### Trecho do documento:

A história não permite incluir no âmbito da mera coincidência a decisão do relator Joaquim Barbosa de calibrar o julgamento do chamado do mensalão, de modo a levar a discussão sobre o ex-ministro José Dirceu à boca da urna, nas eleições de 7 e 28 de outubro próximo.

Ao fazê-lo, o relator abastece a cartucheira conservadora com mais uma daquelas balas de prata de que se vale frequentemente a direita brasileira quando parte para o tudo ou nada, sem deixar tempo ao adversário ou ao eleitor para reagir. O conservadorismo sempre teve um aliado canino nesses botes. Agora pelo jeito tem dois.

O parceiro tradicional é a cobertura esperta da mídia 'isenta', que nunca sonegou a essa tocaia o amparo 'factual' que a legitima, e mais que isso, inocenta o capanga e criminaliza o alvo.

O rito sumário na boca da urna é uma das especialidades eleitorais desse jornalismo. À s vezes só há tempo para um jogo de fotos. Nisso também eles são bons .

### Bloco de dados:
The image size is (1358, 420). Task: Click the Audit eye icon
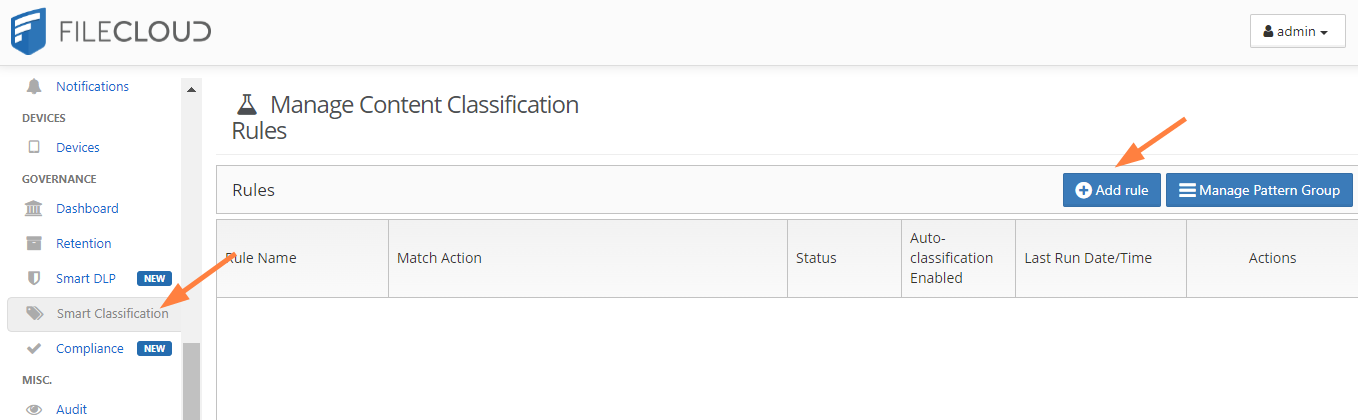(34, 409)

### O que se pede:
Por favor, diga se cada afirmação a seguir está de acordo com o trecho do documento, respondendo sim ou não e citando literalmente as palavras do trecho que decidem a resposta.
(a) A decisão do relator Joaquim Barbosa pode ser considerada mera coincidência.
(b) As eleições mencionadas acontecem em 7 e 28 de outubro.
(c) O conservadorismo agora tem dois aliados nesses botes.

### Solução do exercício:
(a) Não: "A história não permite incluir no âmbito da mera coincidência a decisão do relator Joaquim Barbosa"
(b) Sim: "nas eleições de 7 e 28 de outubro próximo"
(c) Sim: "O conservadorismo sempre teve um aliado canino nesses botes. Agora pelo jeito tem dois."